What the task asks
Could you set down every record exactly as it appears?

Input records
══════════

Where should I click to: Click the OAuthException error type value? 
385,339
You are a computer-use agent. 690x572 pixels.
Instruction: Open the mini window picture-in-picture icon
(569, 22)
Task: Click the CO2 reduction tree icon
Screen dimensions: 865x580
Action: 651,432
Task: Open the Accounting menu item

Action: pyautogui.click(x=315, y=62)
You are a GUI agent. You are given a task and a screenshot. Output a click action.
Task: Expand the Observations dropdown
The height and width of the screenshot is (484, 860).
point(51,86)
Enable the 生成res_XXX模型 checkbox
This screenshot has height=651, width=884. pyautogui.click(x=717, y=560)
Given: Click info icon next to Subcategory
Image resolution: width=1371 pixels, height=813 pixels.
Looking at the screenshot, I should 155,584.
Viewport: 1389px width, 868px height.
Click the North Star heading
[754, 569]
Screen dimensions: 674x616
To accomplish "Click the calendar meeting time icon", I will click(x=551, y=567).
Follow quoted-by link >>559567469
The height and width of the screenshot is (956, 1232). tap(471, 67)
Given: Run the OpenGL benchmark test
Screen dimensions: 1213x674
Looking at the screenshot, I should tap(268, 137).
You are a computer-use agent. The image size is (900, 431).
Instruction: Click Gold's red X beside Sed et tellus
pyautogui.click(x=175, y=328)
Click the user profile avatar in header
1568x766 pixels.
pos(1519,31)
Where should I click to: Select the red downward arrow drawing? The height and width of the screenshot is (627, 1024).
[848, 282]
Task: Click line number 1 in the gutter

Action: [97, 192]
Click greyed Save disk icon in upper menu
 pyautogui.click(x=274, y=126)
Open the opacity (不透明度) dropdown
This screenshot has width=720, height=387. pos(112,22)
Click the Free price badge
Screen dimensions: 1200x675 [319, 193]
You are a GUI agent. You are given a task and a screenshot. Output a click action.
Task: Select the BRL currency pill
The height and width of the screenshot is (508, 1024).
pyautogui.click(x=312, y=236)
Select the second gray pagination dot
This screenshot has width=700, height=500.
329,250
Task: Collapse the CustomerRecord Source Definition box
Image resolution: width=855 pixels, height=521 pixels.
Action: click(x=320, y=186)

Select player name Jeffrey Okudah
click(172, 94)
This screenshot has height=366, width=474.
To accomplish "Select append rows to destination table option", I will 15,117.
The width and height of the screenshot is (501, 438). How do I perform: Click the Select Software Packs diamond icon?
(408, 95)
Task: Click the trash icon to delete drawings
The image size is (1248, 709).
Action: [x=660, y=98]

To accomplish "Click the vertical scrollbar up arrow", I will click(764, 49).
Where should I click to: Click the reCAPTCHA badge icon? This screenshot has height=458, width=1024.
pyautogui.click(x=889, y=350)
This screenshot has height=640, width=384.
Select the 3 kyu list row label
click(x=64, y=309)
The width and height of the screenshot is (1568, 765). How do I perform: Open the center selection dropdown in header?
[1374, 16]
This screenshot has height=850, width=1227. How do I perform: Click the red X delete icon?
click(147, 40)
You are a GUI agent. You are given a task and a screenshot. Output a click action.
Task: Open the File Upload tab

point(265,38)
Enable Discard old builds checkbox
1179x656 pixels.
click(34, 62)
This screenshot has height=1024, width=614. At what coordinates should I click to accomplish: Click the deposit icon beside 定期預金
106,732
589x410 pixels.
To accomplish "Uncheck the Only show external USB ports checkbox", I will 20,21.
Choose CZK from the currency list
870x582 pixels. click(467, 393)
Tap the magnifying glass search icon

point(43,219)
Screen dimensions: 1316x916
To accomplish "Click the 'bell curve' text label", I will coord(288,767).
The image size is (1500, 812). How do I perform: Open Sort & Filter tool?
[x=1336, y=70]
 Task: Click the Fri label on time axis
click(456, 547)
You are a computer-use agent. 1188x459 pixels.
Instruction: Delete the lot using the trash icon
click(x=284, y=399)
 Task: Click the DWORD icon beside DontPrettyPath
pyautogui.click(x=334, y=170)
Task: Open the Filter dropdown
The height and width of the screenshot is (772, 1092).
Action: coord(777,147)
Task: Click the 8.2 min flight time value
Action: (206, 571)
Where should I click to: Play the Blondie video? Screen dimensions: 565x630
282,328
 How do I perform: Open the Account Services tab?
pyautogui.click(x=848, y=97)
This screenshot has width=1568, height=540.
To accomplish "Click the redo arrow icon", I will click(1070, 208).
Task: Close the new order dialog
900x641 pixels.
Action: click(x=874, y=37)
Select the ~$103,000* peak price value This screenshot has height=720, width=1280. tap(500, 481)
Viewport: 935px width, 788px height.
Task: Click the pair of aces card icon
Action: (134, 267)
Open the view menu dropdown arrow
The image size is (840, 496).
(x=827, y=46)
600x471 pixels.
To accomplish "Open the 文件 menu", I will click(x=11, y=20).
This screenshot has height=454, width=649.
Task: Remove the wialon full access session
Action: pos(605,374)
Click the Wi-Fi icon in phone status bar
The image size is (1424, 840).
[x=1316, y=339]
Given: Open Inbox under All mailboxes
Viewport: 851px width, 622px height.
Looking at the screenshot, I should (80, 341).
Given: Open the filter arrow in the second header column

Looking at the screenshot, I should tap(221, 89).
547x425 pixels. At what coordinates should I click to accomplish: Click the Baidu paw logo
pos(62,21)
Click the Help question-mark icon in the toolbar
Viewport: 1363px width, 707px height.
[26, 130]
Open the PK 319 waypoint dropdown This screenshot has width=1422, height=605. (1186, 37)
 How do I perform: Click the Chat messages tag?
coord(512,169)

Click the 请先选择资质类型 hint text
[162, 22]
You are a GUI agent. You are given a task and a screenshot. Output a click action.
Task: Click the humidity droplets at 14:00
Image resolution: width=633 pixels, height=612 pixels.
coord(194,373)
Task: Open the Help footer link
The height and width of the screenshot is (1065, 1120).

══════════

Answer to this task
Where should I click to: Click the OAuthException error type value? 
385,339
You are a computer-use agent. 690x572 pixels.
Instruction: Open the mini window picture-in-picture icon
(569, 22)
Task: Click the CO2 reduction tree icon
Screen dimensions: 865x580
Action: 651,432
Task: Open the Accounting menu item

Action: pyautogui.click(x=315, y=62)
You are a GUI agent. You are given a task and a screenshot. Output a click action.
Task: Expand the Observations dropdown
The height and width of the screenshot is (484, 860).
point(51,86)
Enable the 生成res_XXX模型 checkbox
This screenshot has height=651, width=884. pyautogui.click(x=717, y=560)
Given: Click info icon next to Subcategory
Image resolution: width=1371 pixels, height=813 pixels.
Looking at the screenshot, I should 155,584.
Viewport: 1389px width, 868px height.
Click the North Star heading
[754, 569]
Screen dimensions: 674x616
To accomplish "Click the calendar meeting time icon", I will click(x=551, y=567).
Follow quoted-by link >>559567469
The height and width of the screenshot is (956, 1232). tap(471, 67)
Given: Run the OpenGL benchmark test
Screen dimensions: 1213x674
Looking at the screenshot, I should tap(268, 137).
You are a computer-use agent. The image size is (900, 431).
Instruction: Click Gold's red X beside Sed et tellus
pyautogui.click(x=175, y=328)
Click the user profile avatar in header
1568x766 pixels.
pos(1519,31)
Where should I click to: Select the red downward arrow drawing? The height and width of the screenshot is (627, 1024).
[848, 282]
Task: Click line number 1 in the gutter

Action: [97, 192]
Click greyed Save disk icon in upper menu
 pyautogui.click(x=274, y=126)
Open the opacity (不透明度) dropdown
This screenshot has width=720, height=387. pos(112,22)
Click the Free price badge
Screen dimensions: 1200x675 [319, 193]
You are a GUI agent. You are given a task and a screenshot. Output a click action.
Task: Select the BRL currency pill
The height and width of the screenshot is (508, 1024).
pyautogui.click(x=312, y=236)
Select the second gray pagination dot
This screenshot has width=700, height=500.
329,250
Task: Collapse the CustomerRecord Source Definition box
Image resolution: width=855 pixels, height=521 pixels.
Action: click(x=320, y=186)

Select player name Jeffrey Okudah
click(172, 94)
This screenshot has height=366, width=474.
To accomplish "Select append rows to destination table option", I will 15,117.
The width and height of the screenshot is (501, 438). How do I perform: Click the Select Software Packs diamond icon?
(408, 95)
Task: Click the trash icon to delete drawings
The image size is (1248, 709).
Action: [x=660, y=98]

To accomplish "Click the vertical scrollbar up arrow", I will click(764, 49).
Where should I click to: Click the reCAPTCHA badge icon? This screenshot has height=458, width=1024.
pyautogui.click(x=889, y=350)
This screenshot has height=640, width=384.
Select the 3 kyu list row label
click(x=64, y=309)
The width and height of the screenshot is (1568, 765). How do I perform: Open the center selection dropdown in header?
[1374, 16]
This screenshot has height=850, width=1227. How do I perform: Click the red X delete icon?
click(147, 40)
You are a GUI agent. You are given a task and a screenshot. Output a click action.
Task: Open the File Upload tab

point(265,38)
Enable Discard old builds checkbox
1179x656 pixels.
click(34, 62)
This screenshot has height=1024, width=614. At what coordinates should I click to accomplish: Click the deposit icon beside 定期預金
106,732
589x410 pixels.
To accomplish "Uncheck the Only show external USB ports checkbox", I will 20,21.
Choose CZK from the currency list
870x582 pixels. click(467, 393)
Tap the magnifying glass search icon

point(43,219)
Screen dimensions: 1316x916
To accomplish "Click the 'bell curve' text label", I will coord(288,767).
The image size is (1500, 812). How do I perform: Open Sort & Filter tool?
[x=1336, y=70]
 Task: Click the Fri label on time axis
click(456, 547)
You are a computer-use agent. 1188x459 pixels.
Instruction: Delete the lot using the trash icon
click(x=284, y=399)
 Task: Click the DWORD icon beside DontPrettyPath
pyautogui.click(x=334, y=170)
Task: Open the Filter dropdown
The height and width of the screenshot is (772, 1092).
Action: coord(777,147)
Task: Click the 8.2 min flight time value
Action: (206, 571)
Where should I click to: Play the Blondie video? Screen dimensions: 565x630
282,328
 How do I perform: Open the Account Services tab?
pyautogui.click(x=848, y=97)
This screenshot has width=1568, height=540.
To accomplish "Click the redo arrow icon", I will click(1070, 208).
Task: Close the new order dialog
900x641 pixels.
Action: click(x=874, y=37)
Select the ~$103,000* peak price value This screenshot has height=720, width=1280. tap(500, 481)
Viewport: 935px width, 788px height.
Task: Click the pair of aces card icon
Action: (134, 267)
Open the view menu dropdown arrow
The image size is (840, 496).
(x=827, y=46)
600x471 pixels.
To accomplish "Open the 文件 menu", I will click(x=11, y=20).
This screenshot has height=454, width=649.
Task: Remove the wialon full access session
Action: pos(605,374)
Click the Wi-Fi icon in phone status bar
The image size is (1424, 840).
[x=1316, y=339]
Given: Open Inbox under All mailboxes
Viewport: 851px width, 622px height.
Looking at the screenshot, I should (80, 341).
Given: Open the filter arrow in the second header column

Looking at the screenshot, I should tap(221, 89).
547x425 pixels. At what coordinates should I click to accomplish: Click the Baidu paw logo
pos(62,21)
Click the Help question-mark icon in the toolbar
Viewport: 1363px width, 707px height.
[26, 130]
Open the PK 319 waypoint dropdown This screenshot has width=1422, height=605. (1186, 37)
 How do I perform: Click the Chat messages tag?
coord(512,169)

Click the 请先选择资质类型 hint text
[162, 22]
You are a GUI agent. You are given a task and a screenshot. Output a click action.
Task: Click the humidity droplets at 14:00
Image resolution: width=633 pixels, height=612 pixels.
coord(194,373)
Task: Open the Help footer link
The height and width of the screenshot is (1065, 1120).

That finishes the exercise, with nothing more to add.